A chemistry problem by Asif Anvar

Given/Known:

$P = 1 atm$

$T = 300 K$

$\rho = 5 \frac{mg}{cm^3}$

The first thing we need to do is make sure the numbers we'll be using are in the right units. Since P is in atm and T is in K, we'll need to use the gas constant R in units of L atm/mol K.

$R = 0.08206 \frac{L*atm}{mol*K}$

Also, we need to convert the density $\rho$ . Since we're using Liters, and since $\frac{mg}{cm^3} = \frac{g}{L}$ , it would make sense to convert $\rho$ from $\frac{mg}{cm^3}$ to $\frac{g}{L}$ . Since they're equivalent to each other, we still have:

$\rho = 5 \frac{g}{L}$

So now that we know those values, the next step is to arrange the ideal gas formula into an equation we can solve with the variables we have.

$PV=nRT$

Knowing that $n=\frac{m}{M}$ , and $\rho=\frac{m}{V}$ , we can rearrange the formula above like this:

$PV=\frac{m}{M}RT$ $\rightarrow$ $MP=\frac{m}{V}RT$ $\rightarrow$ $MP=\rho RT$

We can now plug our variables into $MP=\rho RT$ to solve for the molar mass, M:

$\text{ M} * (1 \text{atm} ) = (5 \frac{g}{L}) (0.08206 \frac{\text{ L*atm}}{\text{ mol*K}}) (300 \text{K}$ )

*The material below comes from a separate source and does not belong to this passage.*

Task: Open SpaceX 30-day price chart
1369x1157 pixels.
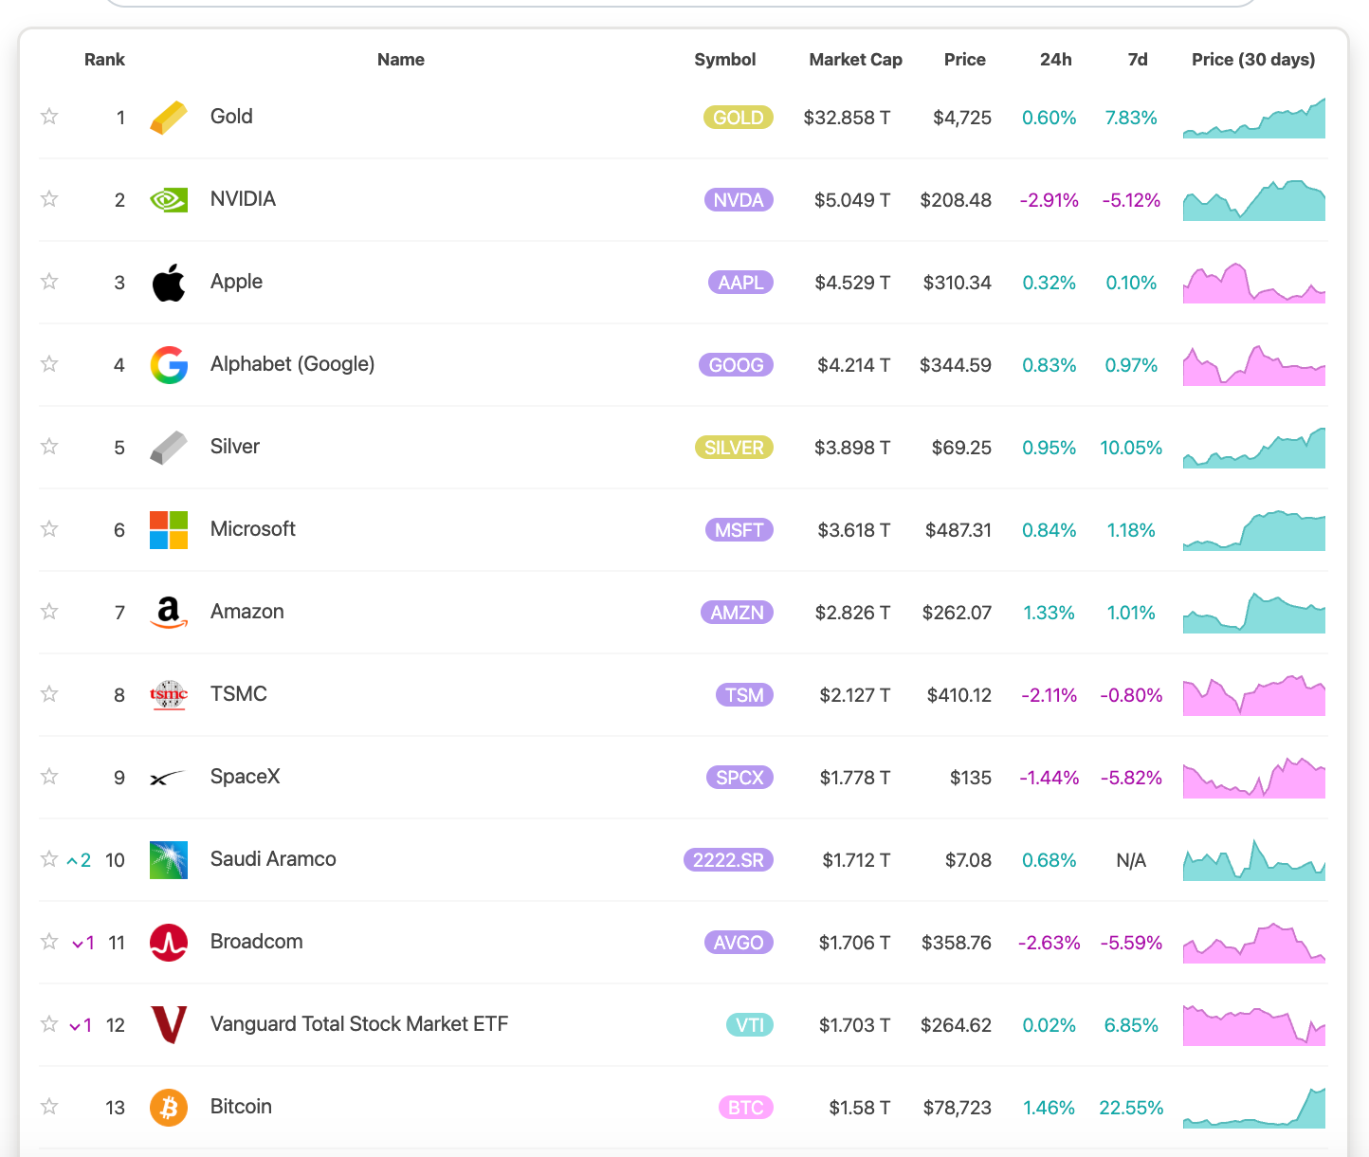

$\Rightarrow$ $M = 123.09 \frac{g}{mol}$

Now that we know the molar mass of the sample, we can divide it by the molar mass of 1 mole of acetic acid to find how many moles of acetic acid are in the sample.

Dividing the molar mass of the sample $M = 123.09 \frac{g}{mol}$ by the mass of 1 mole acetic acid is $60.052 \frac{g}{mol}$ gives us…

$\frac{123.09}{60.052} \approx 2 \text{ mols}$

Therefore, there must be 2 moles of acetic acid in the sample.